[Work instructions]
Pictures aside, repeat the whole listing word for word.

[Supplied material]
══════════

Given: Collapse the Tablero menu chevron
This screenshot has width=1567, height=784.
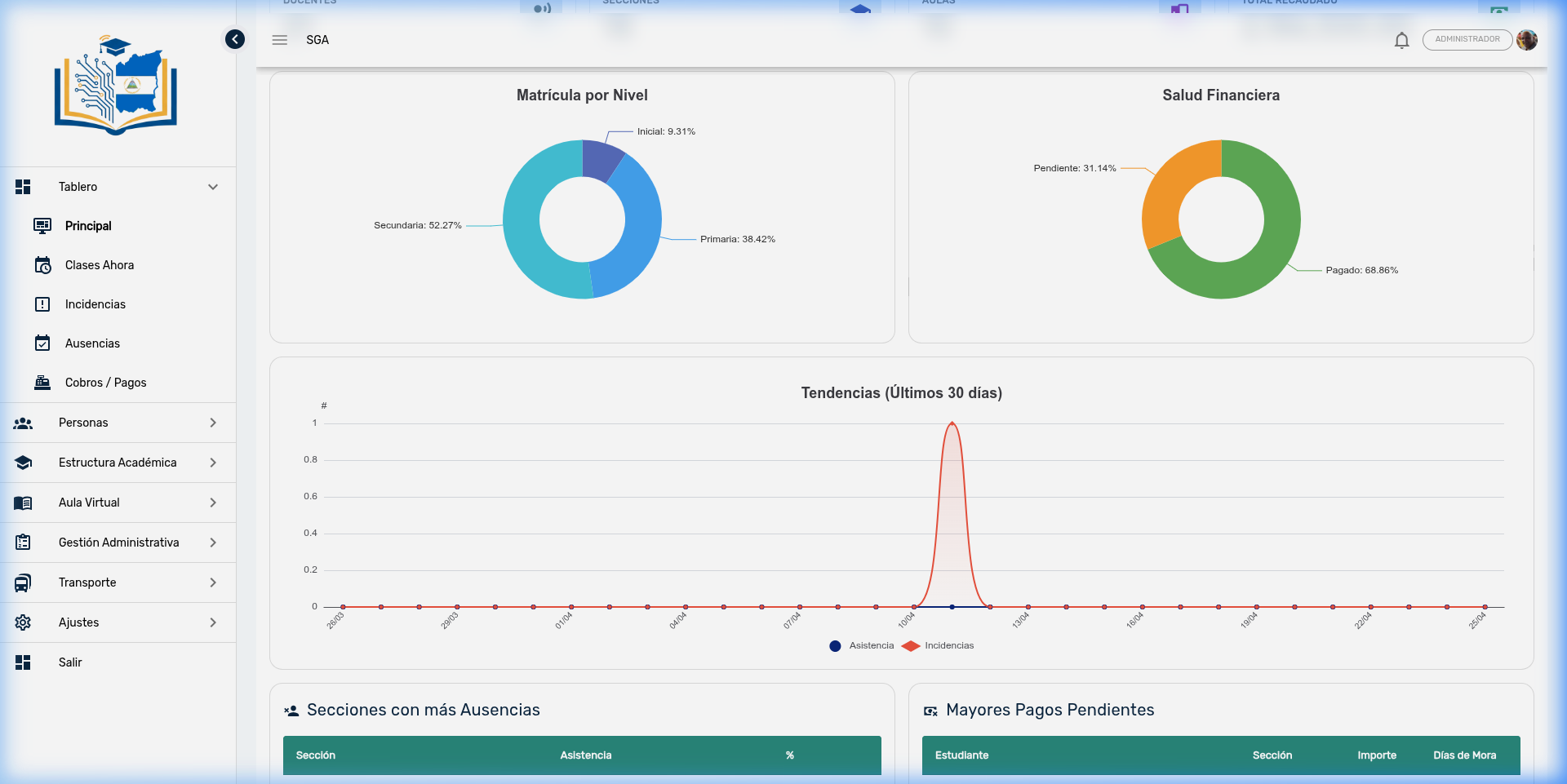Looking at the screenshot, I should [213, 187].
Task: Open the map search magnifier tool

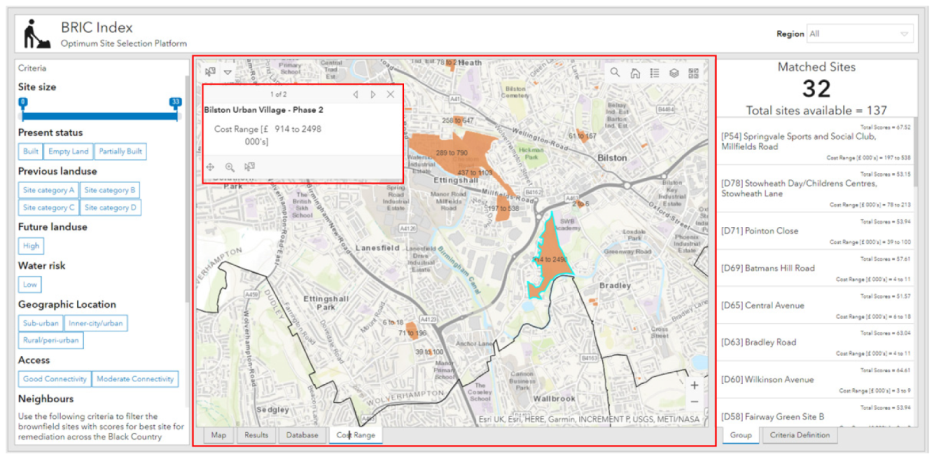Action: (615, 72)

══════════

[Written solution]
Given: Collapse the Tablero menu chevron
This screenshot has width=1567, height=784.
Looking at the screenshot, I should [213, 187].
Task: Open the map search magnifier tool

Action: (615, 72)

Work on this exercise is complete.